LIA SIEGELMAN, bourse France L'Oréal - UNESCO FWIS 2020

 

 

Doctorante au Laboratoire des sciences et de l’environnement marin (LEMAR), Lia SIEGELMAN vient de se voir attribué une bourse France L’Oréal-UNESCO FWIS (For women in science) : Pour les Femmes et la Science. Avec ses actions Pour les Femmes et la Science, la Fondation L’Oréal veut susciter les vocations des jeunes filles dès le collège, encourager les chercheuses et récompenser accompagne la carrière des femmes scientifiques les plus brillantes afin d’accroître la part des femmes dans la recherche scientifique. Ces bourses récompensent des travaux de recherche doctorale et post doctorale menés par des femmes. La fondation l’Oréal, au côté de la Commission nationale pour l’UNESCO et l’Académie des sciences finance 35 bourses FWIS par an, à hauteur de 15 000 € pour les doctorantes et 20 000 € pour les post-doctorantes.

Qui est Lia SIEGELMAN et sur quoi portent ses travaux de recherche ?

Lia SIEGELMAN est doctorante de l'ECOLE DOCTORALE DES SCIENCES DE LA MER ET DU LITTORAL,  au LEMAR, Laboratoire des sciences et de l’environnement marin, situé dans les locaux de l’Institut Universitaire Européen de la Mer (IUEM) qui est une composante de l’UBO localisée sur son campus de Plouzané.

Ses travaux de recherche s’inscrivent dans le contexte de la future mission spatiale internationale
Franco-américaine SWOT ʺSurface Water and Ocean Topographyʺ. La NASA s’intéresse en effet à l’observation depuis l’espace, de certains fronts océaniques pour leur rôle dans la régulation du climat : ils contrôleraient en effet les échanges de carbone, de chaleur et de nutriments entre l’océan profond et notre atmosphère.
Ces fronts océaniques dits de fine échelle (ils mesurent environ 20km de large) sont donc de taille plus que modeste à l’échelle de notre planète et de plus, étant aux frontières entre deux masses d’eau distinctes, ils évoluent très rapidement.

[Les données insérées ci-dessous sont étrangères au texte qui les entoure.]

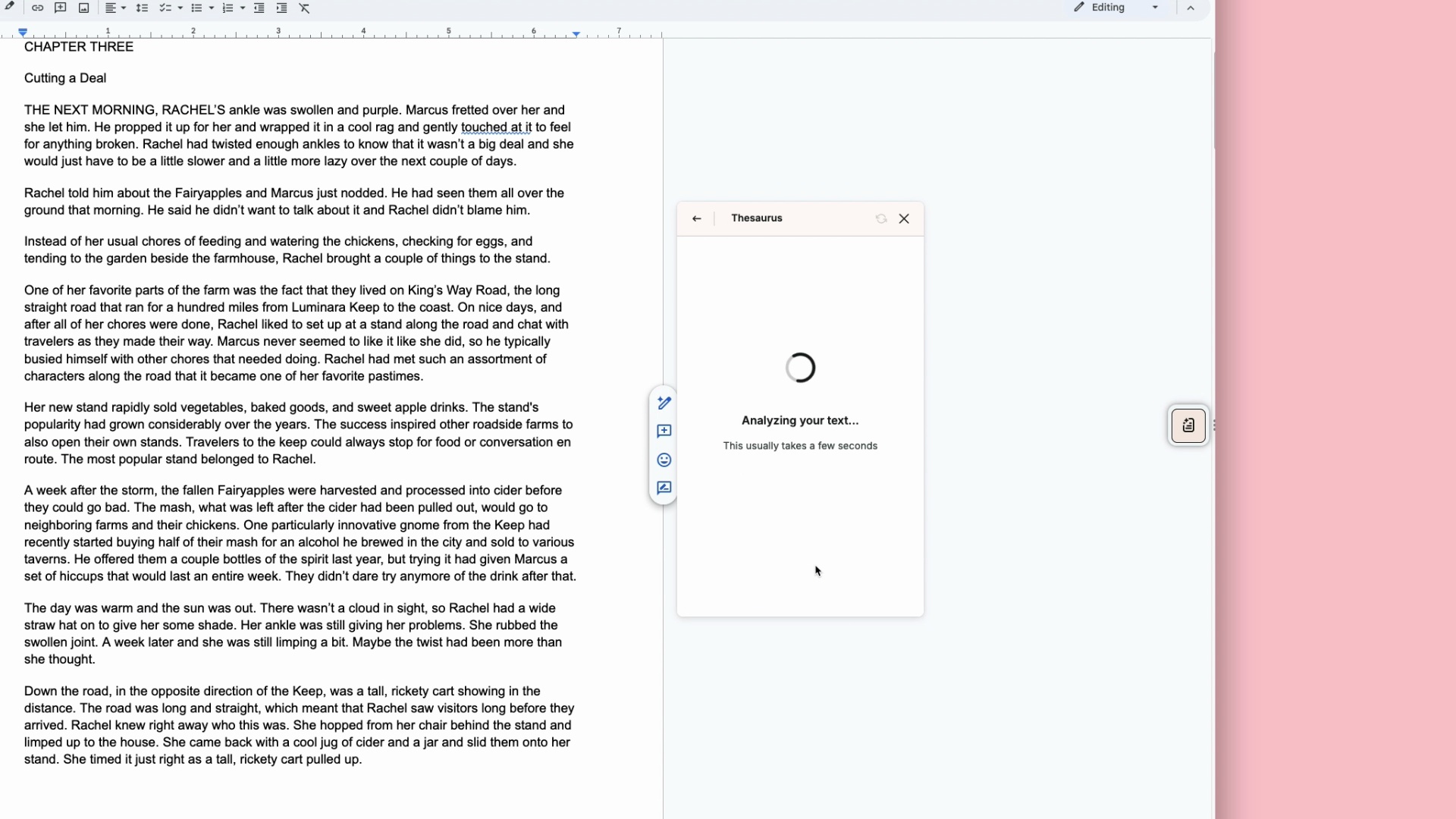Click the side margin emoji reaction icon
Image resolution: width=1456 pixels, height=819 pixels.
[664, 460]
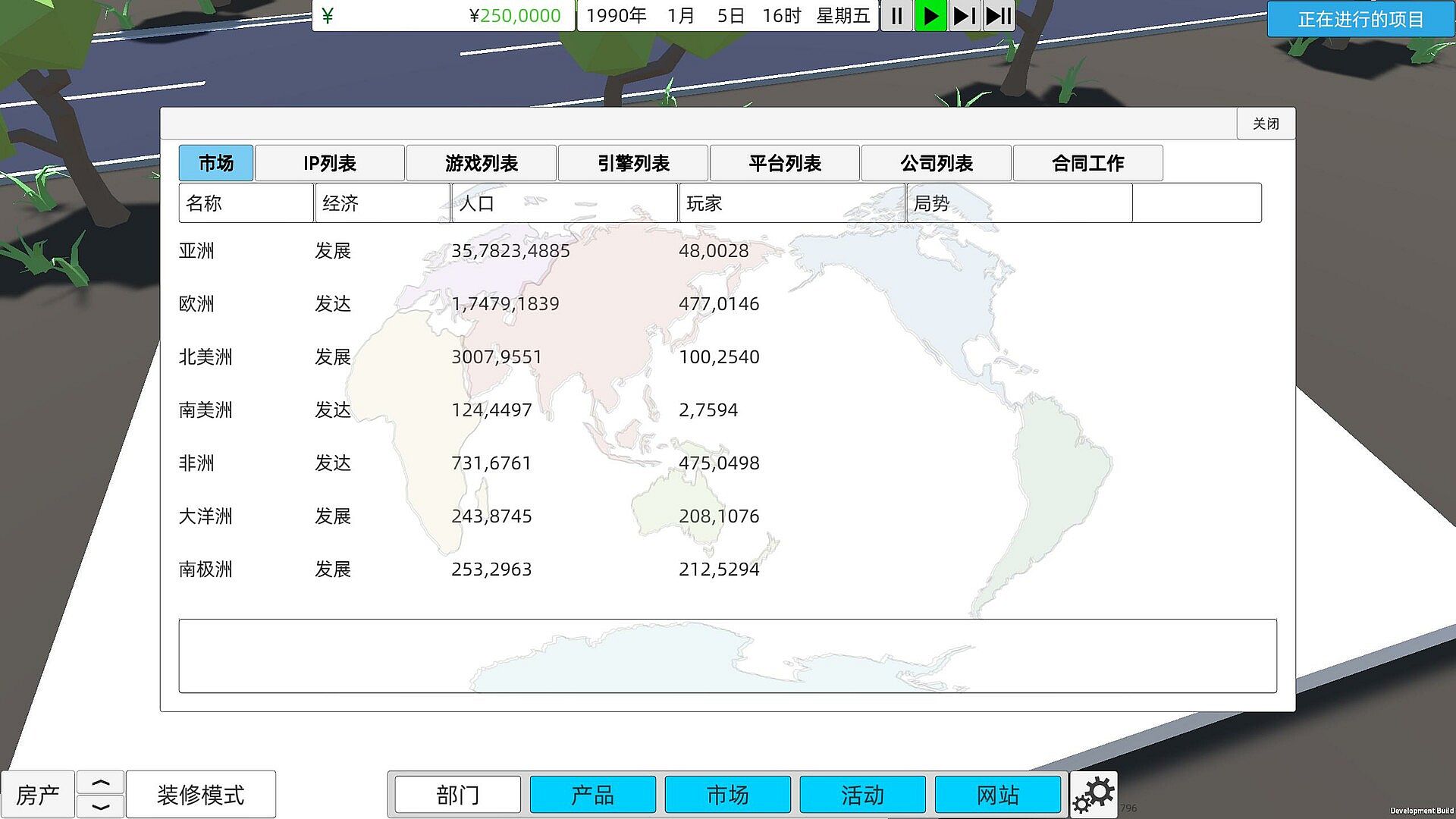Viewport: 1456px width, 819px height.
Task: Click the up chevron floor arrow
Action: click(100, 783)

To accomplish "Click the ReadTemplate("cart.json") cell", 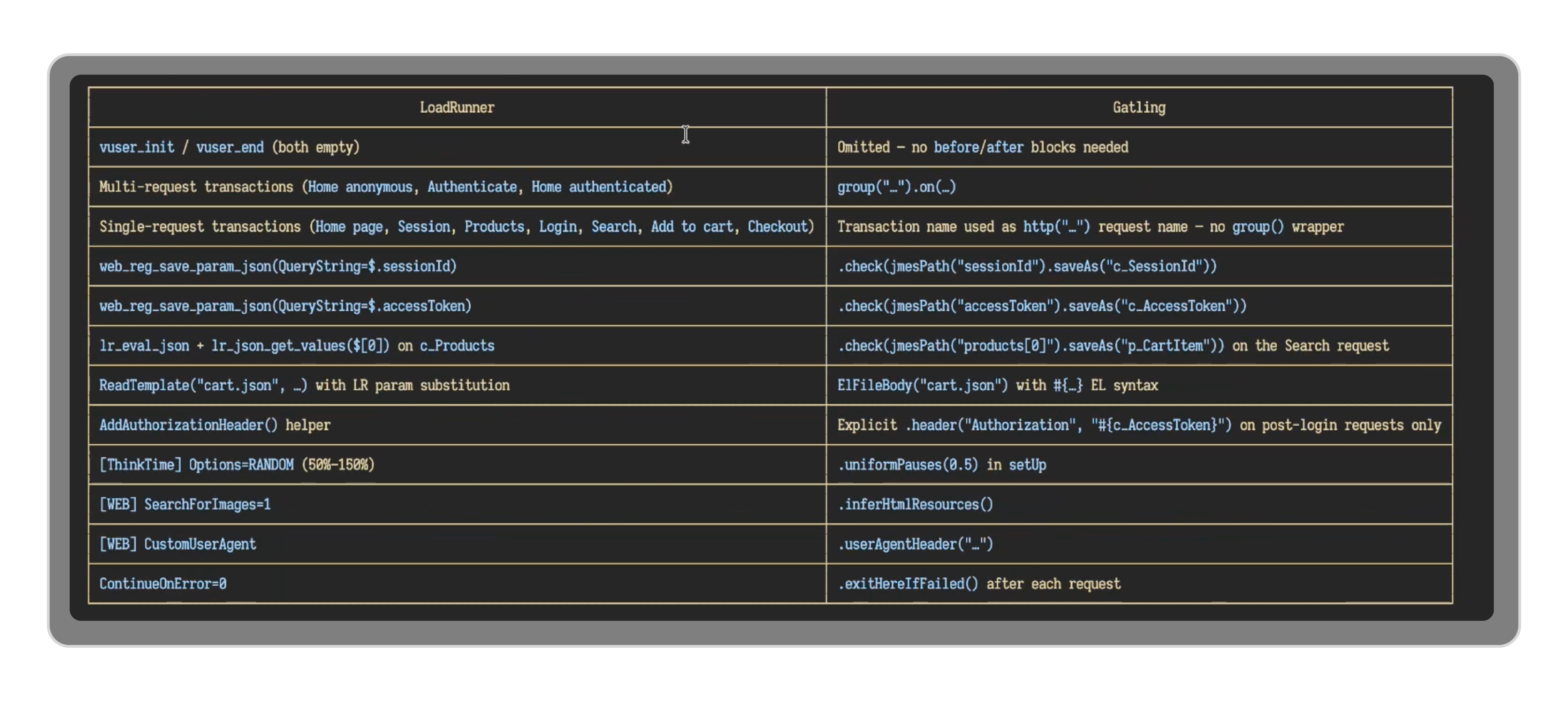I will (x=304, y=385).
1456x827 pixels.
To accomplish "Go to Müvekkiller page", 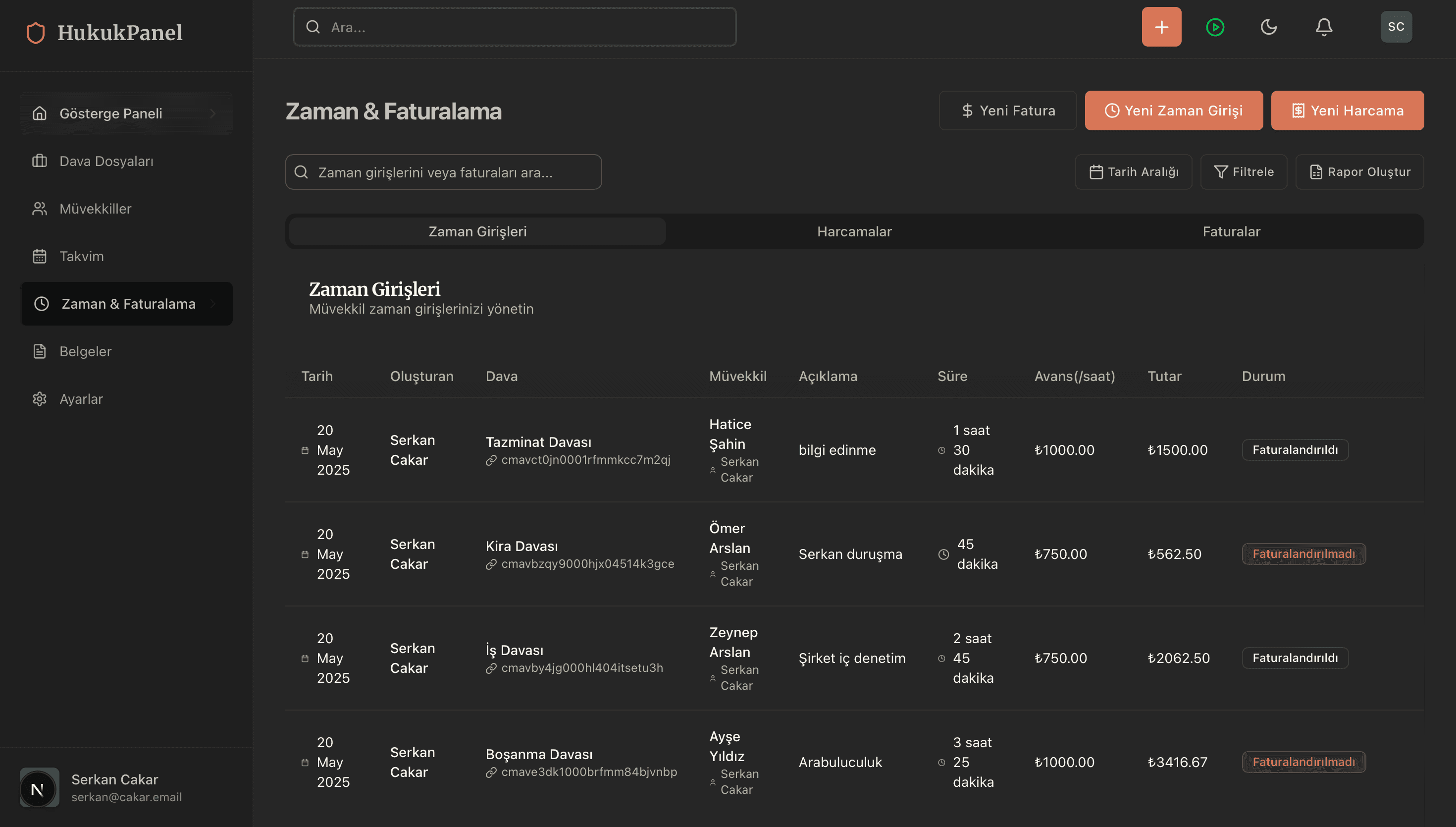I will (95, 209).
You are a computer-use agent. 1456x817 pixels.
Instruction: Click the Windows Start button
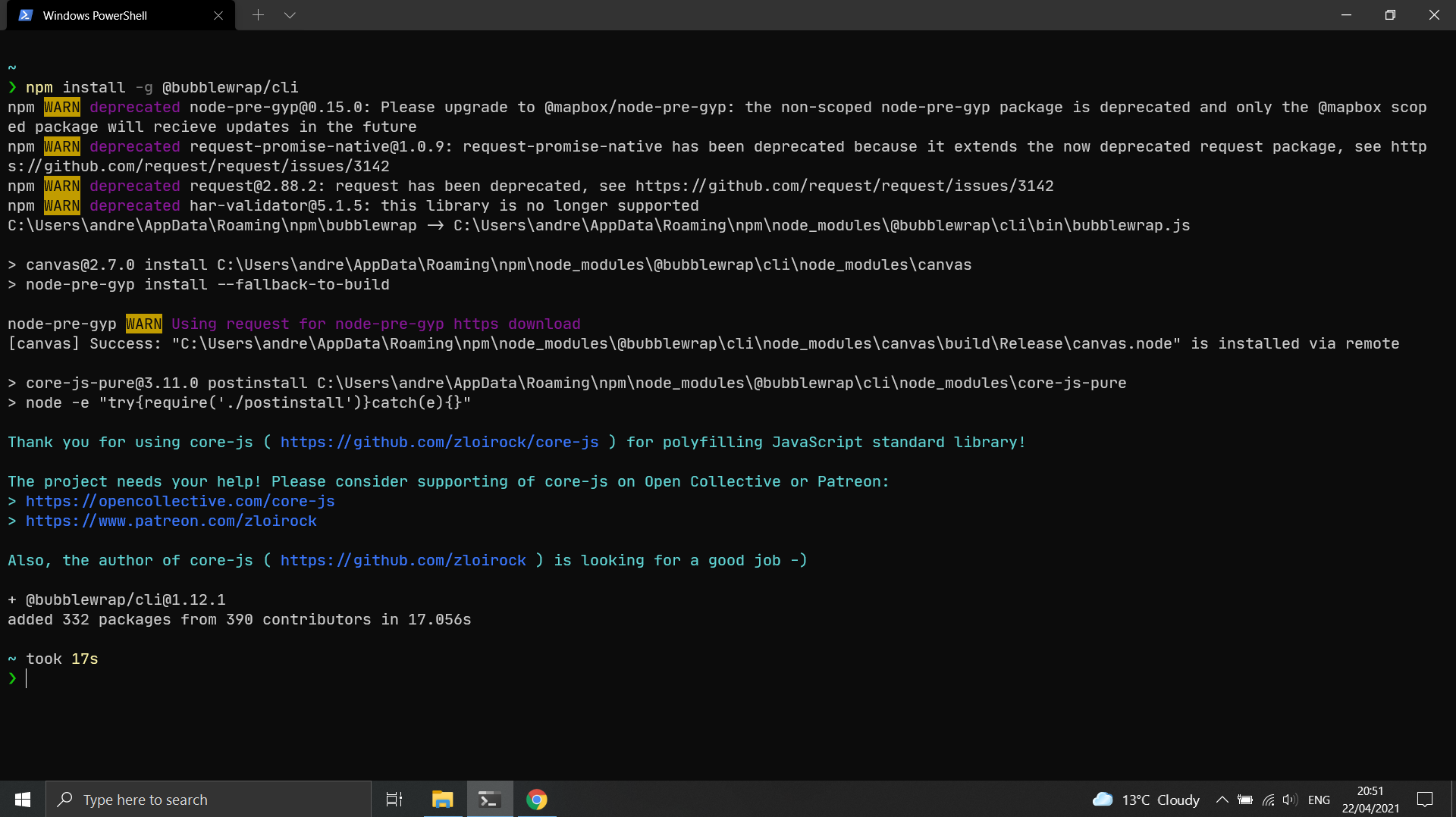[22, 799]
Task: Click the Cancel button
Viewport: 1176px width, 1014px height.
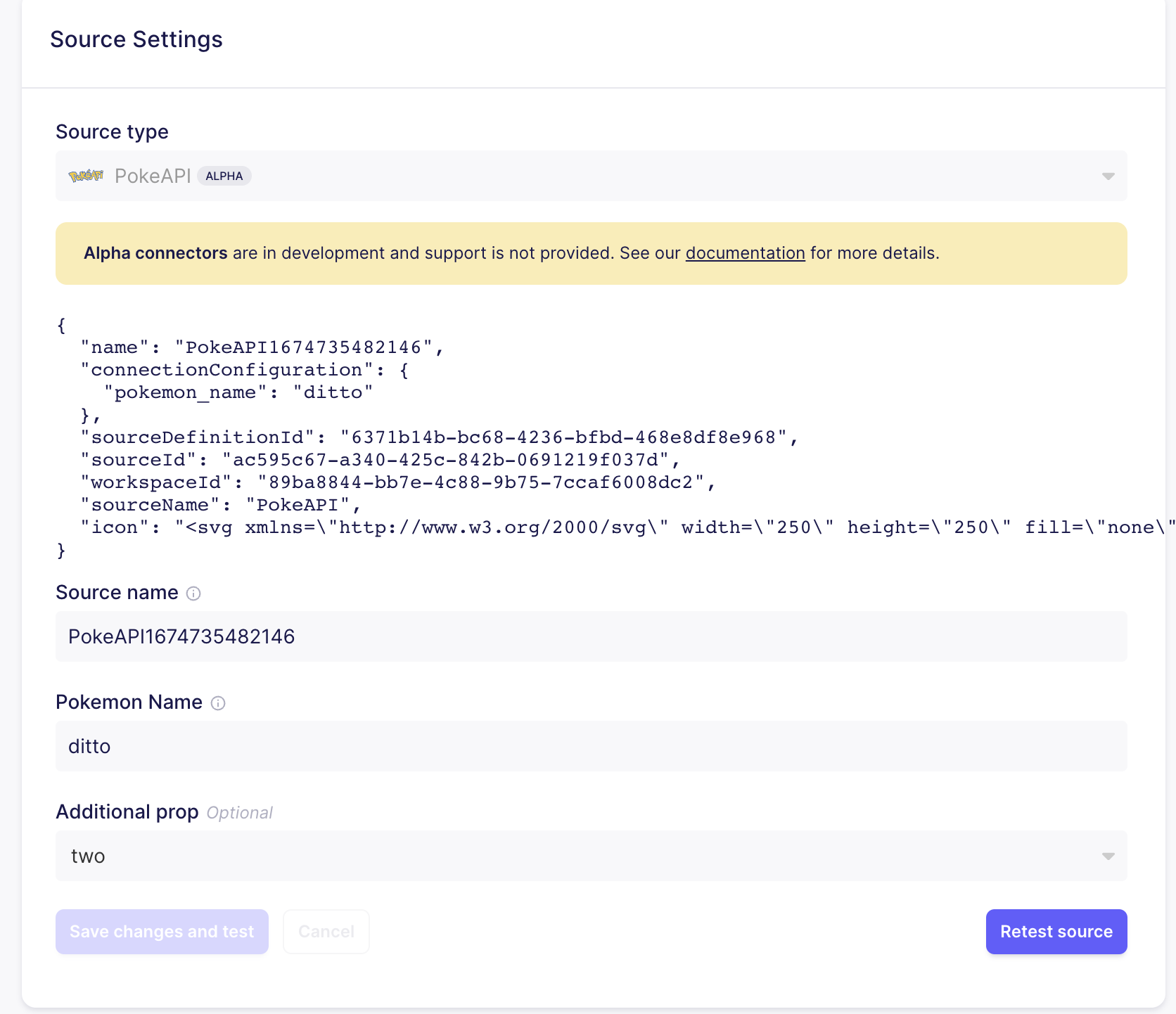Action: pyautogui.click(x=326, y=931)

Ils sont donc difficilement observables, et la confirmation de leur existence est aujourd’hui l’un des principaux challenges de l’océanographie.
Comment observer les fronts océaniques de fine échelle et ainsi prouver leur existence et leur impact sur la régulation du climat ?
C’est là qu’interviennent les recherches de Lia SIEGELMAN : elles proposent une méthodologie innovante d’observation alliant les observations satellites existantes et des observations directement dans le milieu marin via des capteurs placés sur des éléphants de mer évoluant dans l’Océan Austral pouvant plonger jusqu’à -1000 mètres. L’existence de nombreux fronts de mer de fine échelle a ainsi pu être vérifiée confirmant leur impact sur les capacités d’absorption de la chaleur de l’océan d’une part et sur le comportement des mammifères marins d’autre part, indicateurs de la santé de cet écosystème.

Aujourd’hui, Lia SIEGELMAN a pour objectif d’étendre les résultats de ses recherches à tous les océans et sur toutes les saisons pour vérifier le caractère global et générique et leur influence sur le climat à l’échelle de la planète de ces fronts marins de fine échelle. Elle compte pour ce faire utiliser les capacités de simulation numérique uniques au monde du super calculateur des laboratoires de la NASA de Pasadena (Californie).